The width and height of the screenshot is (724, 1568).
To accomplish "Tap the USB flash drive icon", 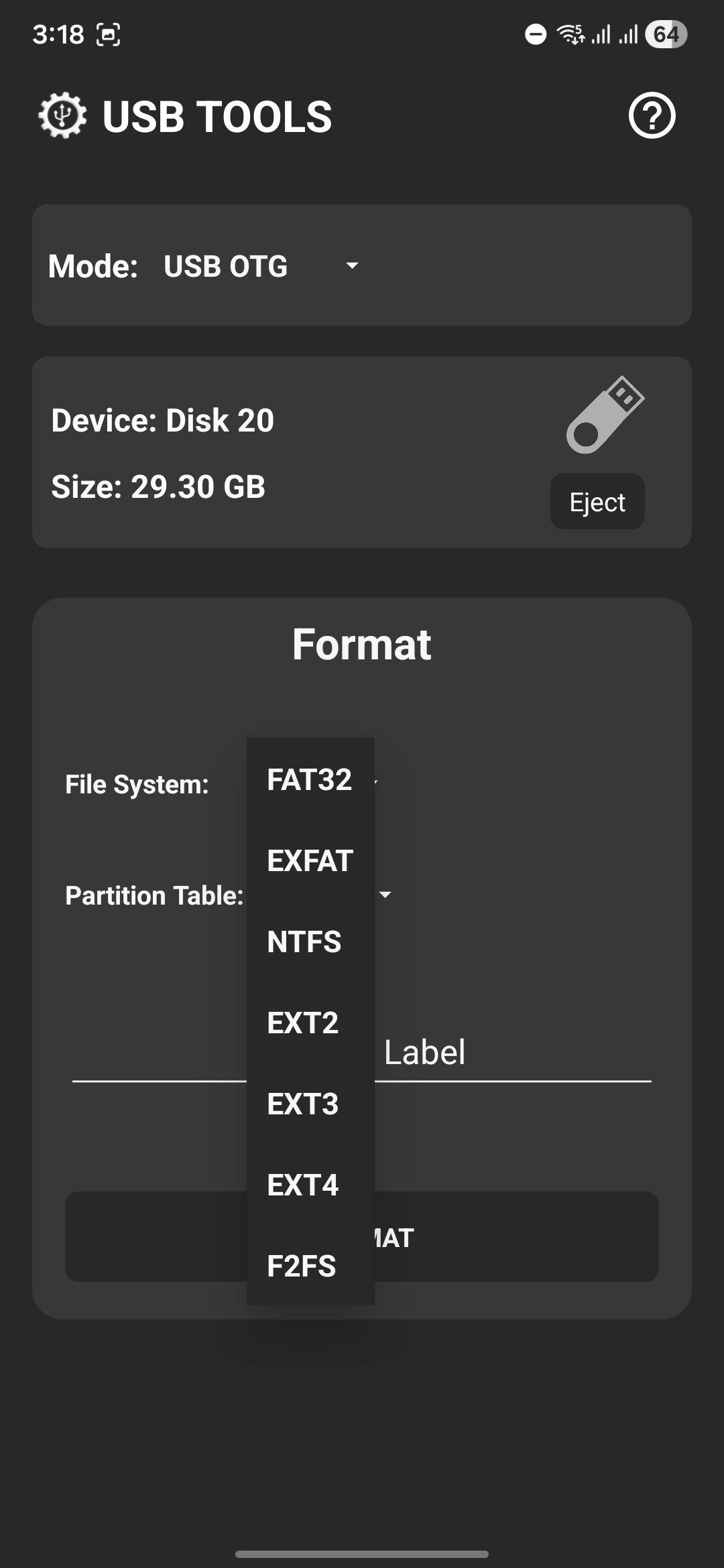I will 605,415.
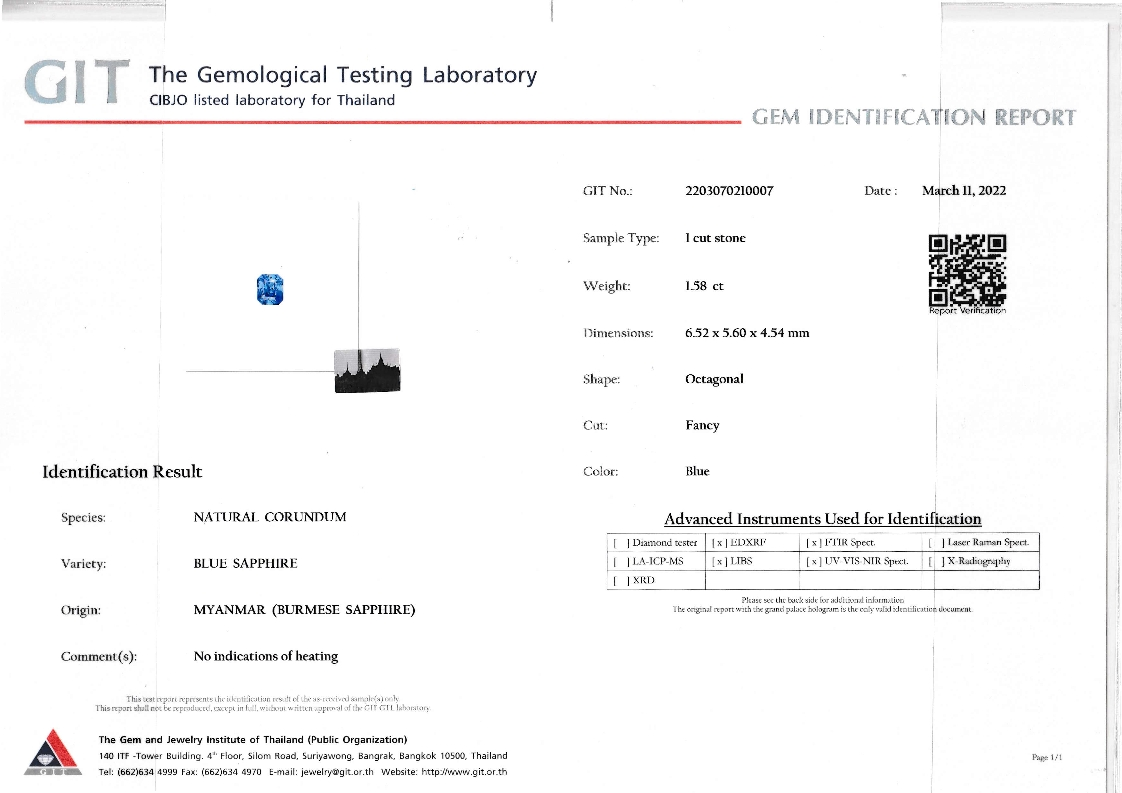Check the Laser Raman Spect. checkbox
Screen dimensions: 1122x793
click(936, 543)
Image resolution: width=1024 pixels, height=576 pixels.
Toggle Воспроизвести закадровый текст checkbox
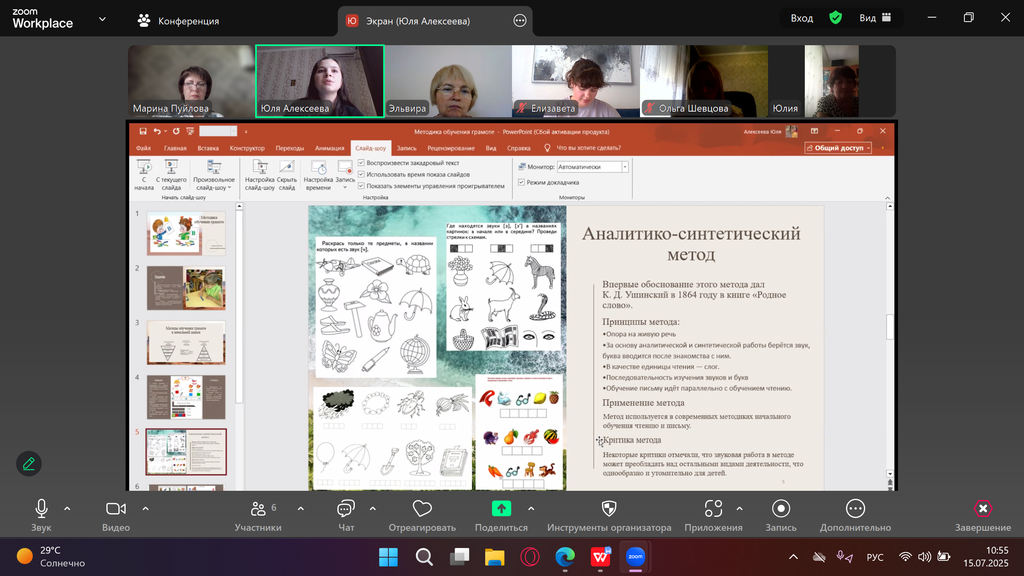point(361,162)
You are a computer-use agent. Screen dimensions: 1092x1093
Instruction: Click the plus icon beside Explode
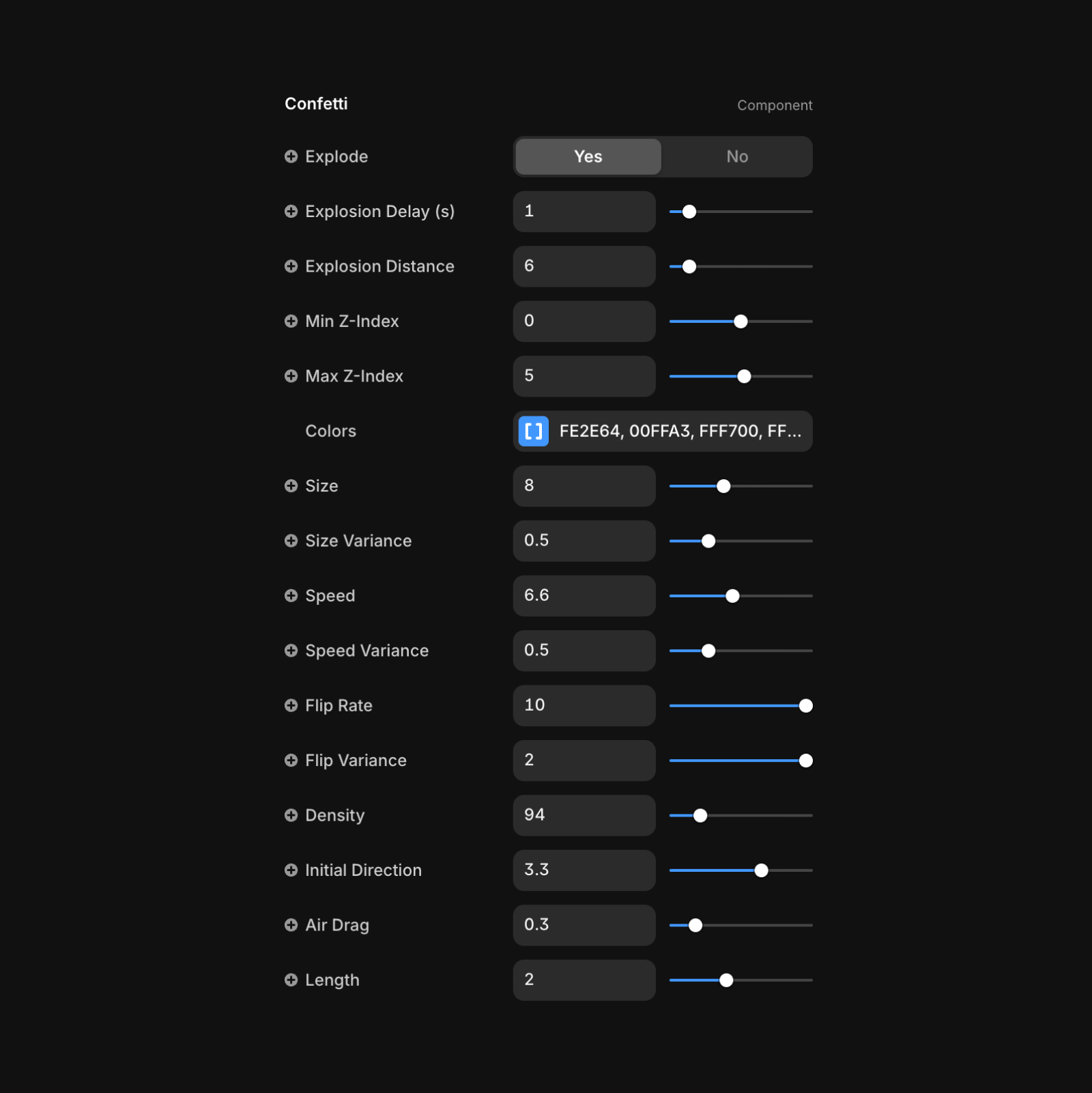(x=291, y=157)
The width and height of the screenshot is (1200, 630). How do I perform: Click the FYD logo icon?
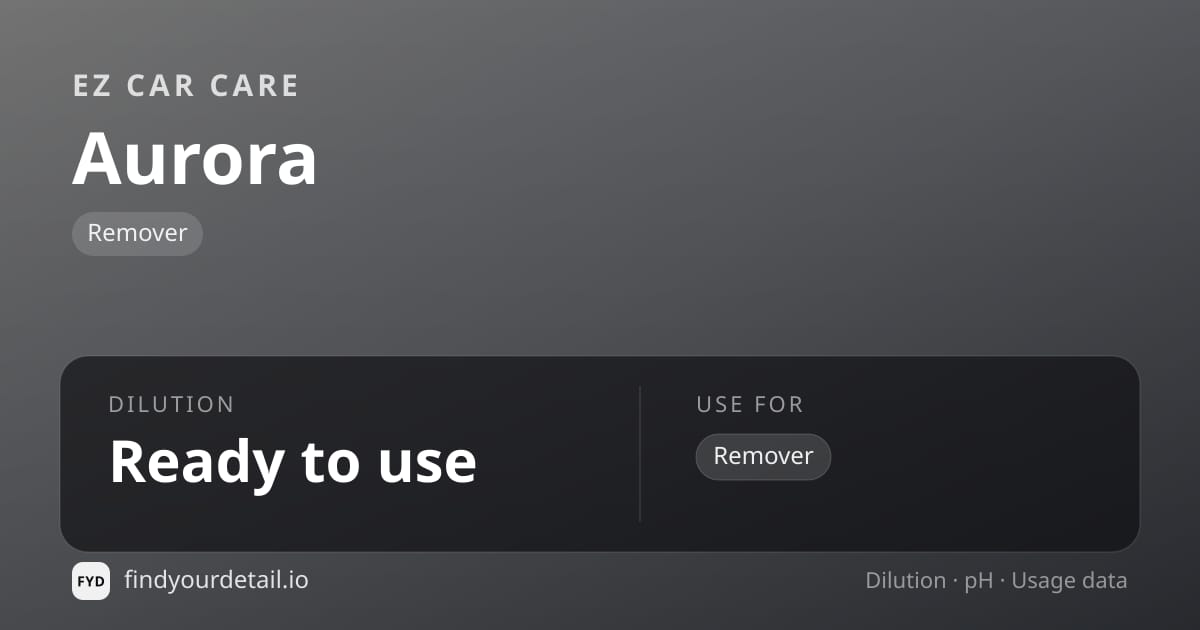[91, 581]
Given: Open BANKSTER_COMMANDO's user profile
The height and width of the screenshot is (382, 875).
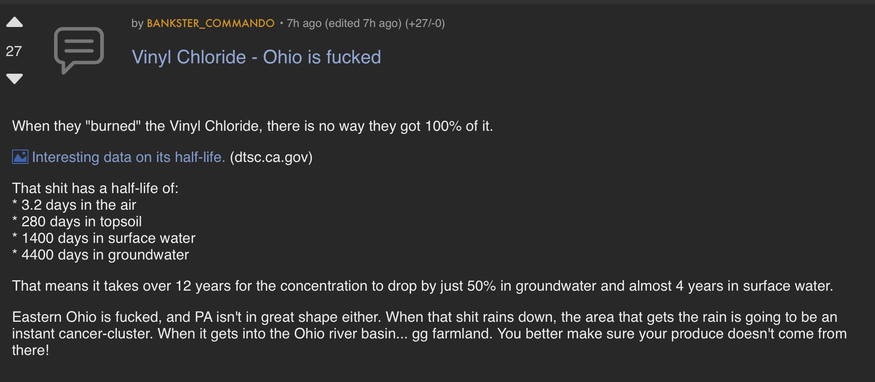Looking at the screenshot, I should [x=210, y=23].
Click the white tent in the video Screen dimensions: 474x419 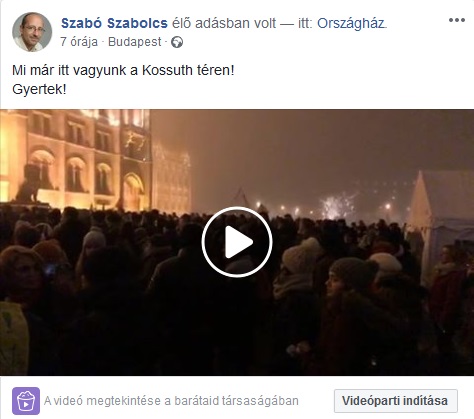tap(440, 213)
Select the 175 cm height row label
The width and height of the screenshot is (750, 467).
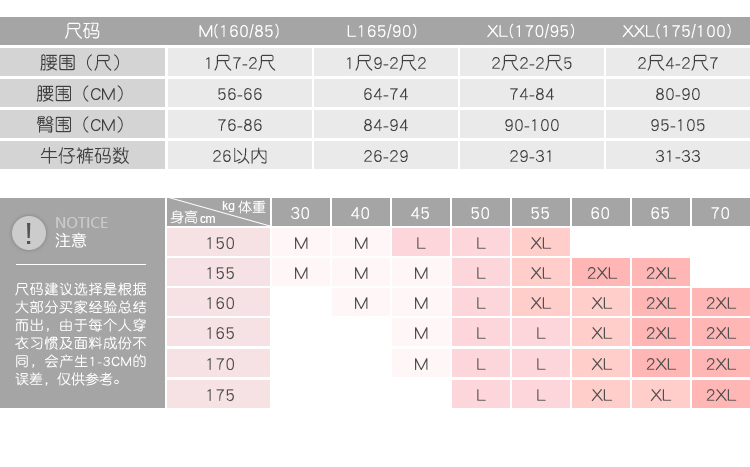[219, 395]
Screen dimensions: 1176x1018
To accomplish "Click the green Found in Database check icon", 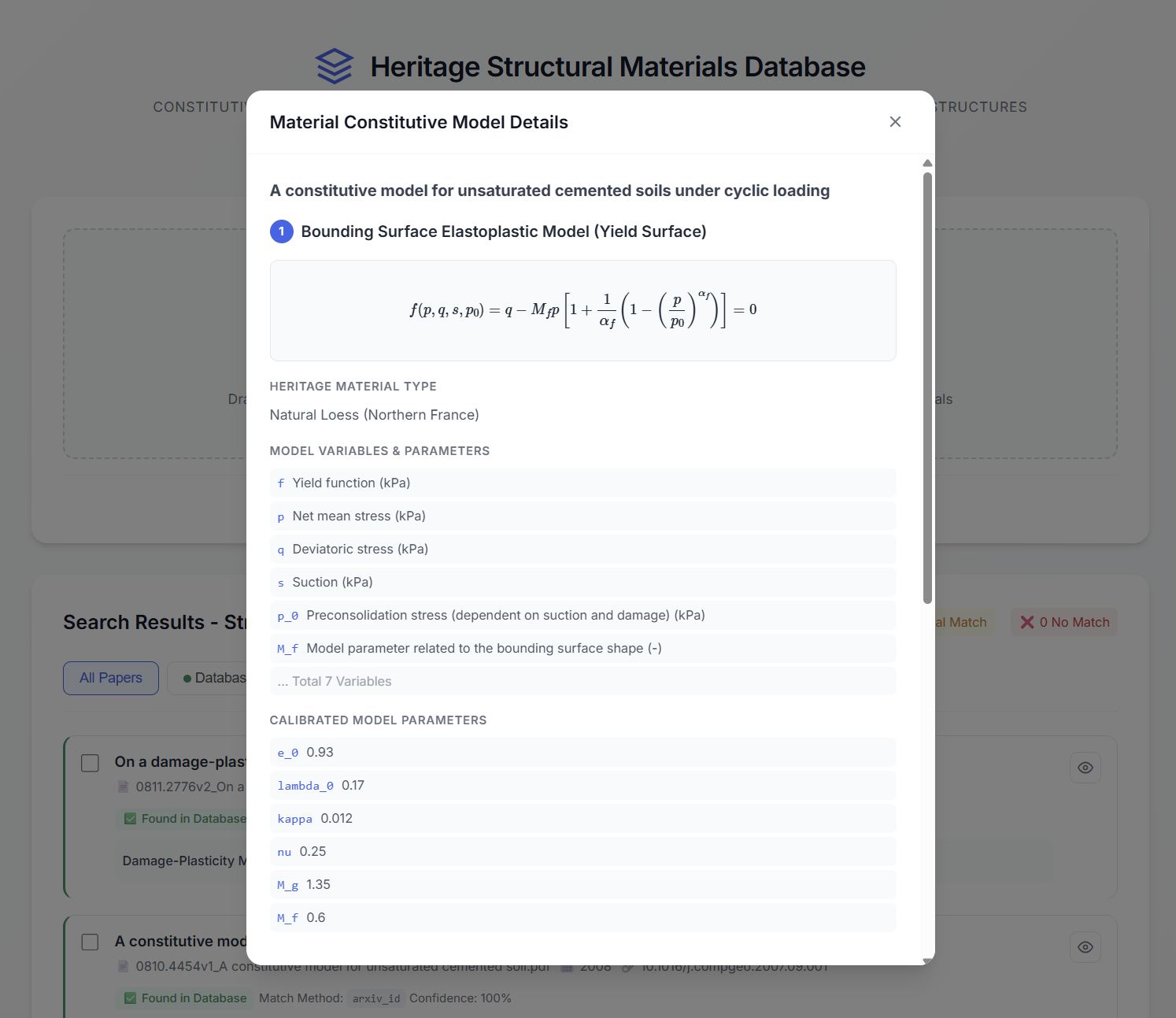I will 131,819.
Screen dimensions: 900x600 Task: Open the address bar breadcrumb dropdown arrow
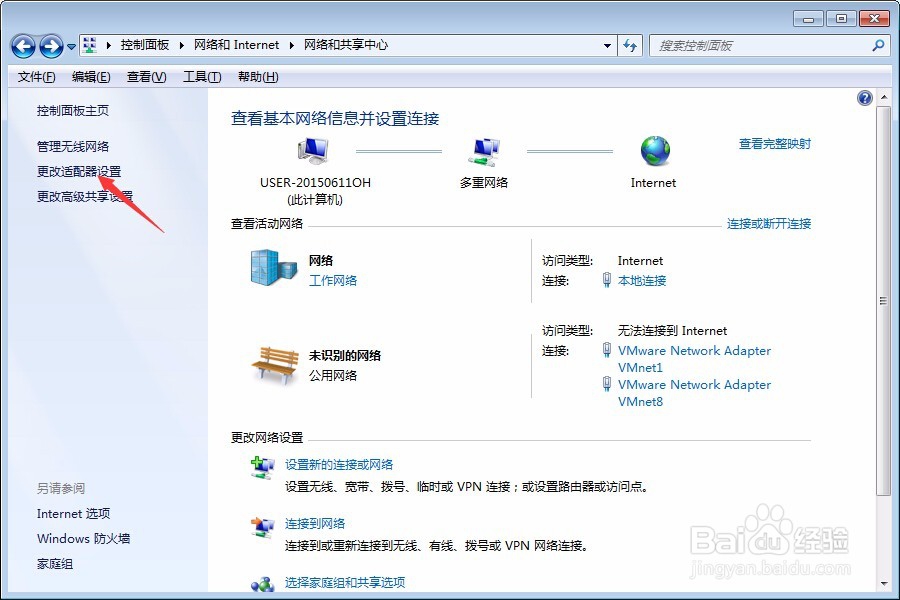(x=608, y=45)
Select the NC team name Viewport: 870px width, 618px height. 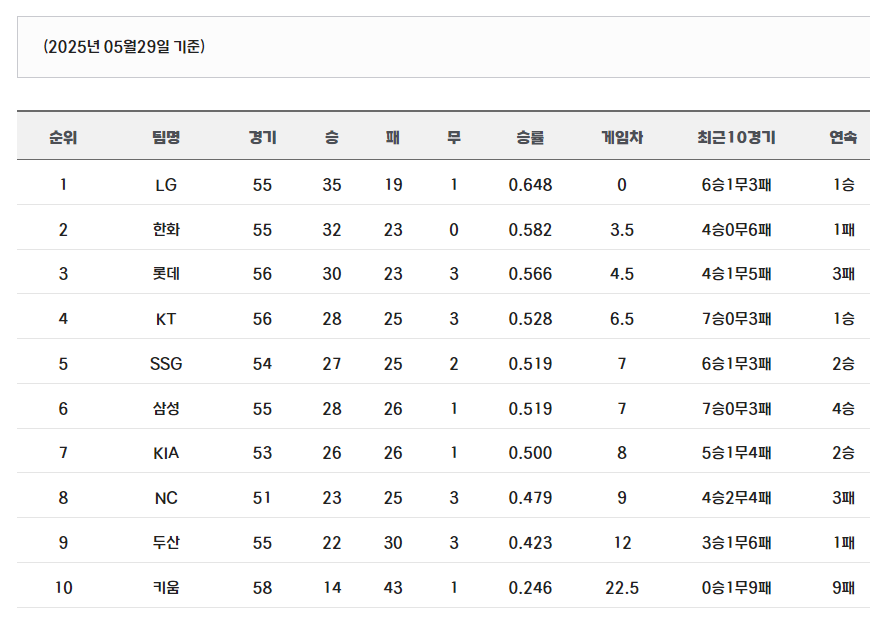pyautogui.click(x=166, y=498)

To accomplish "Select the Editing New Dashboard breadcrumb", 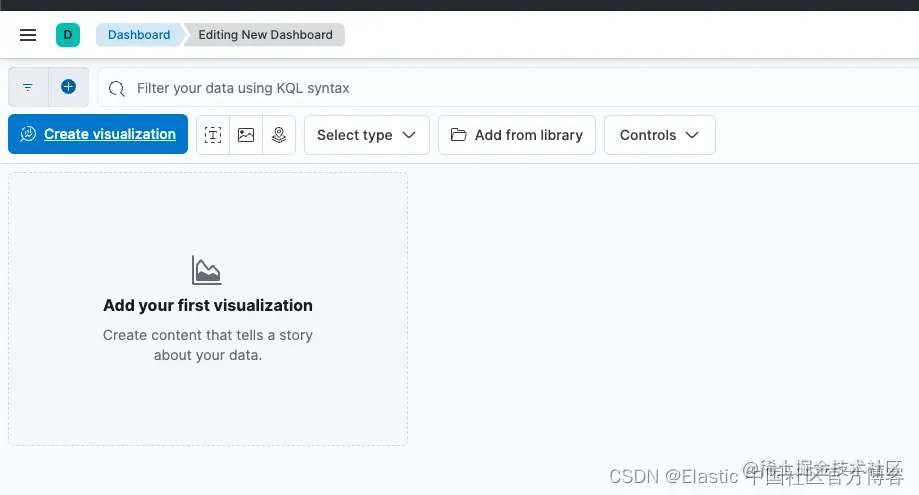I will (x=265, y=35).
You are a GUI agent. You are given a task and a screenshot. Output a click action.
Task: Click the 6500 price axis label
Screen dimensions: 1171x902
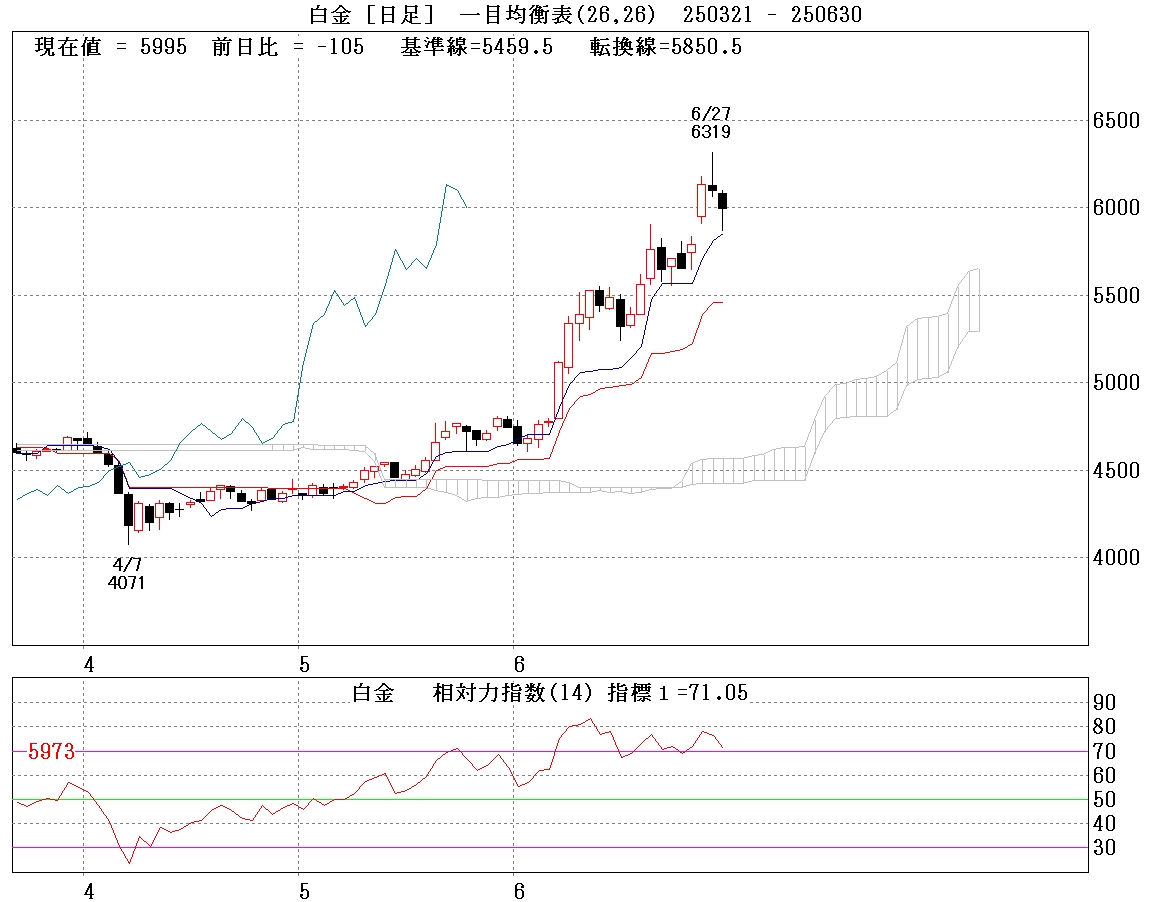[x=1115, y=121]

__Activity__
Out of the records above, pick each line that contains the string "agent".

__Answer space__
You are a computer-use agent. Screen dimensions: 1092x1093
You are a GUI agent. You are given a task and a screenshot. Output a click action.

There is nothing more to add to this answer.